* _Ações a realizar_:
1: No excerto sobre a tese de mestrado, explique por que motivo a resposta final enviada ao autor não foi a frase carinhosa que ocorreu primeiro.
2: No excerto sobre a tese de mestrado, reescreva o trecho que vai de "Pior do que" até "fofinhas no mundo!", substituindo "astronómica" por "enorme".

== Texto para leitura

Pior do que acordar e ter uma quantidade astronómica de coisas para escrever e fazer em poucos dias, só mesmo acordar constipada, com uma valente dor de garganta, e ter uma quantidade astronómica de coisas para escrever e fazer em poucos dias. Um dia ainda me vou rir disto tudo e dizer aos aspirantes a mestres da altura "pfuu, essa merda não custa nada, escreve-se em um mês com uma perna às costas!", só assim para abafar os serezinhos que agora desvalorizam a coisa ao máximo. 

Ainda há pessoas fofinhas no mundo!

Ontem, estava eu entretida a procurar bibliografia para a minha tese de mestrado, quando me deparo com um livro, da autoria de um senhor espanhol, que era mesmo, mesmo perfeitinho para me servir de apoio ao tema que estou a estudar. Comecei a fazer uma pesquisa no Google a ver se o dito existia em alguma livraria, biblioteca, onde quer que fosse que eu pudesse, pelo menos, dar uma vista de olhos. A verdade é que o dito cujo não deu sinais de existir por cá, em terras lusas. E, se há coisa que eu sou (e me orgulho de ser) é persistente. Conheço muita boa gente, e já lidei com várias pessoas no dia-a-dia que são, errrr.... como dizer? Comodistas. Deixam-se estar e pouco fazem para conseguir aquilo que querem, ou, por outras palavras, se as coisas não lhes vierem parar abaixo do nariz, nada feito. Eu gosto de utilizar todos os recursos que tenho, falar com as pessoas certas, utilizar as referências que me parecem mais convenientes... Mesmo que saiba que não é obrigatório, se enriquece o produto final (seja ele qual for) então bora lá. Esta regrazinha persegue-me e espero levá-la até ao fim da minha singela vidinha, em tudo quanto é pormenor. Isto tudo para dizer que, não havia livro, mas encontrei o mail do autor e resolvi entrar em contacto com o mesmo. Bom, tinha tanto a perder como tinha de esperança: nenhuma. Mas, ainda assim, pareceu-me o mais correcto. Saquei dos meus dotes linguísticos de castelhano e enviei o mail ao senhor a perguntar qual seria a melhor forma de ter acesso ao livro, enquanto pensava "este mail provavelmente está desactualizado, e se não estiver, o fulano vai olhar e nem vai ler, e, se ler, dá uma gargalhada maquiavélica e manda para o Lixo". Ora, pois bem. Ainda há gente boa no mundo. Não é que esta manhã quando fui consultar a caixa, já tinha uma resposta? E mais, o senhor respondeu-me simpaticamente que o livro estava esgotado mas que me enviava a versão em PDF... E lá estava ele, bonitinho e anexado, o belo do documento! Nem sabia bem o que responder, ocorreu-me um "o senhor é a pessoa mais fofinha de sempre, beijinhos e cutxicutxi para si" mas pareceu-me forçado e fiquei-me por um "Muchas, muchas gracias. Saludos".

====
== Excertos de dados

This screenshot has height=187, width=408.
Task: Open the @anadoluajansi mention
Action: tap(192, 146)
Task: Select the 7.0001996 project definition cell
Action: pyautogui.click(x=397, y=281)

====
== Excertos de dados

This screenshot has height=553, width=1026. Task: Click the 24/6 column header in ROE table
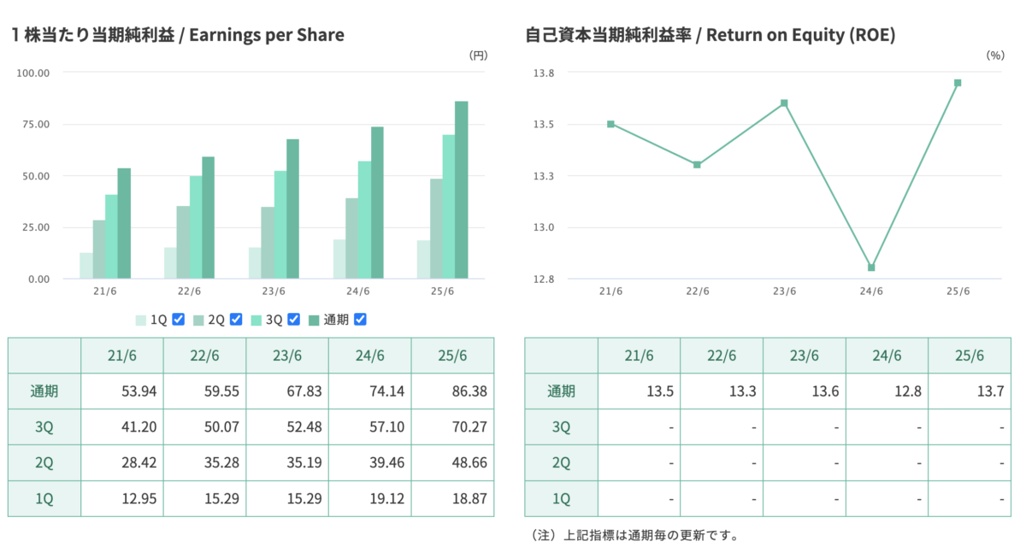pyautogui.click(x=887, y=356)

====

* _Problemas resolvidos_:
1: A frase carinhosa pareceu forçada. Por isso, a resposta ficou-se por um simples "Muchas, muchas gracias. Saludos".

2:
Pior do que acordar e ter uma quantidade enorme de coisas para escrever e fazer em poucos dias, só mesmo acordar constipada, com uma valente dor de garganta, e ter uma quantidade enorme de coisas para escrever e fazer em poucos dias. Um dia ainda me vou rir disto tudo e dizer aos aspirantes a mestres da altura "pfuu, essa merda não custa nada, escreve-se em um mês com uma perna às costas!", só assim para abafar os serezinhos que agora desvalorizam a coisa ao máximo. 

Ainda há pessoas fofinhas no mundo!